Марк занервничал. «Неужели не будут аплодировать?» — подумал он.
Гробовое
Из-за яркого освещения сцены он не мог хорошо рассмотреть выражения лиц.
Поставил правую руку козырьком ко лбу. Стал виден первый ряд — инженеры, директора. Нет, недовольства не видно. Приоткрыты рты.
Марк больше не мог стоять на сцене. Он сделал шаг назад. Поклонился слегка, потом приученно поклонился и Кузьма, еще крепче вцепившись лапами в плечо.
Зашли за кулисы.
Подошел партсек Айсамов.
— Молодцы! Ай, молодцы! — улыбаясь проговорил он. Марк глянул на него недоверчиво.
— А почему публика молчит? — спросил он.
— Как молчит? Почему молчит? Ошарашены все! Птица стихи читает! — голос партсека становился все восторженней, с каждой фразой. — Птица стихи читает, значит выучила! А рабочий нефтепровода не читает, потому что безграмотный! Теперь все думать будут. Теперь стыдно будет не ходить в вечернюю школу рабочей грамотности!
Марк успокоился.
— Ну, товарищ артист, пойдемте в кабинет директора нефтепровода, там директор хочет что-то говорить, а потом маленький банкет, харашо?!
На третьем этаже, в кабинете директора, находилось человек десять — в основном лица из первого ряда — Марк их узнал.
Директор пожал артисту руку, погладил попугая.
— Вот, хатим показать вам разницу! — сказал директор, жестом руки опуская взгляд гостя на стол, где стояли две литровые колбочки с широкими горлышками, доверху наполненные, как Марк сразу же догадался, нефтью.
— Вот эта, — рука директора коснулась одной из них. — Наша бакинская, а вот эта — соседей, иранская. Посмотрите на свет!
И он поднял обе колбочки на уровень глаз артиста, стоявшего как раз напротив широкого окна.
Марк попробовал сравнить, но жидкости казались ему одинаково мутными.
— Видно, какая насыщеннее, богаче? — допытывался директор.
— Ну да, — охотно согласился Марк, думая, что этого хватит.
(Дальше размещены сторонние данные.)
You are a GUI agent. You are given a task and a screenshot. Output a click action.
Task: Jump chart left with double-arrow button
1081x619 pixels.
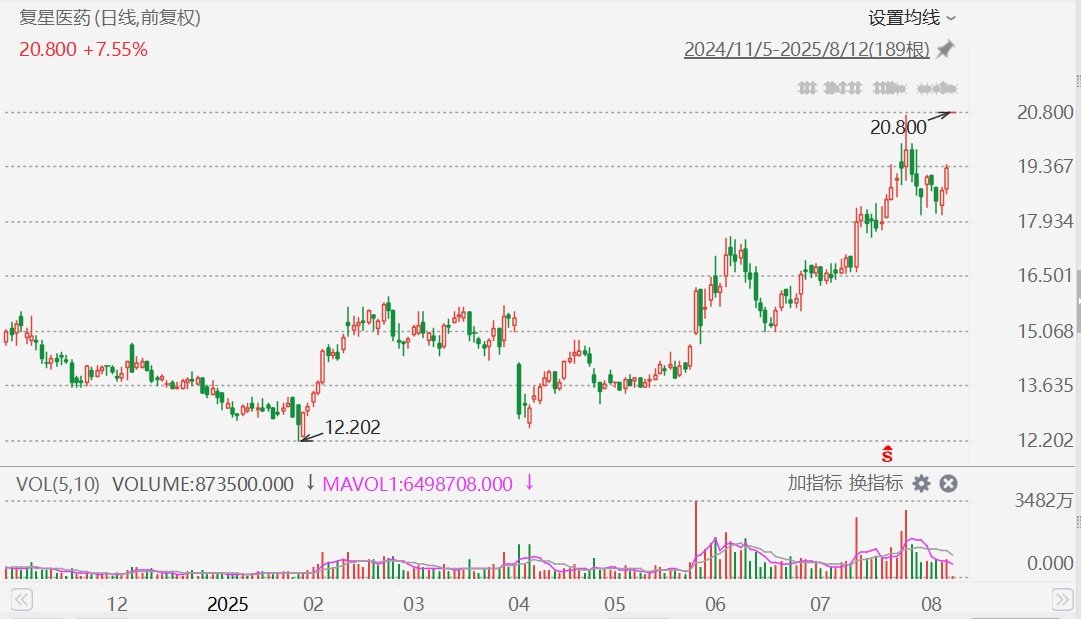pos(21,600)

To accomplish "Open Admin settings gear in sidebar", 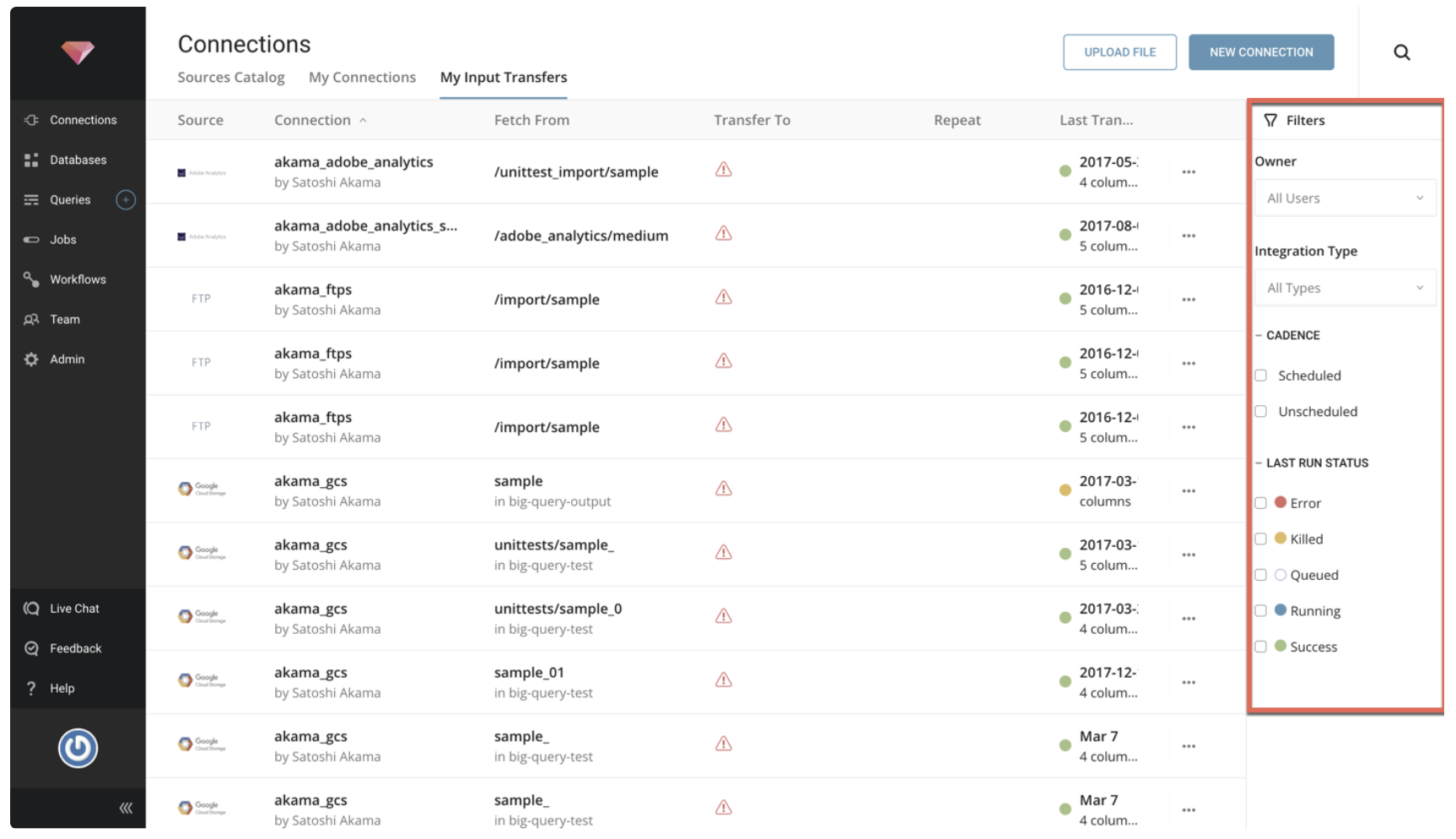I will click(x=31, y=360).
— Канечна! — директор улыбнулся. — Но это на цвет, а вот, — при этих словах директор снова опустил колбочки на стол перед артистом, — а вот теперь скажи, какая насыщеннее на вкус, а?
И директор, неожиданно сильно взяв руку Марка, обмакнул в нефть из левой колбочки указательный палец и сунул его самому же Марку в рот.
От неожиданности артист чуть не поперхнулся. Мерзкий протухший вкус заставил скривиться, но, не желая обижать хозяев, огромным усилием воли Марк вернул на лицо нормальное выражение.
— …а теперь возьмем пальцем другой руки вот атсюда! — и он проделал то же самое с правой рукой Иванова;
Марка передернуло. Вкус у нефти из второй колбочки был такой же мерзкий.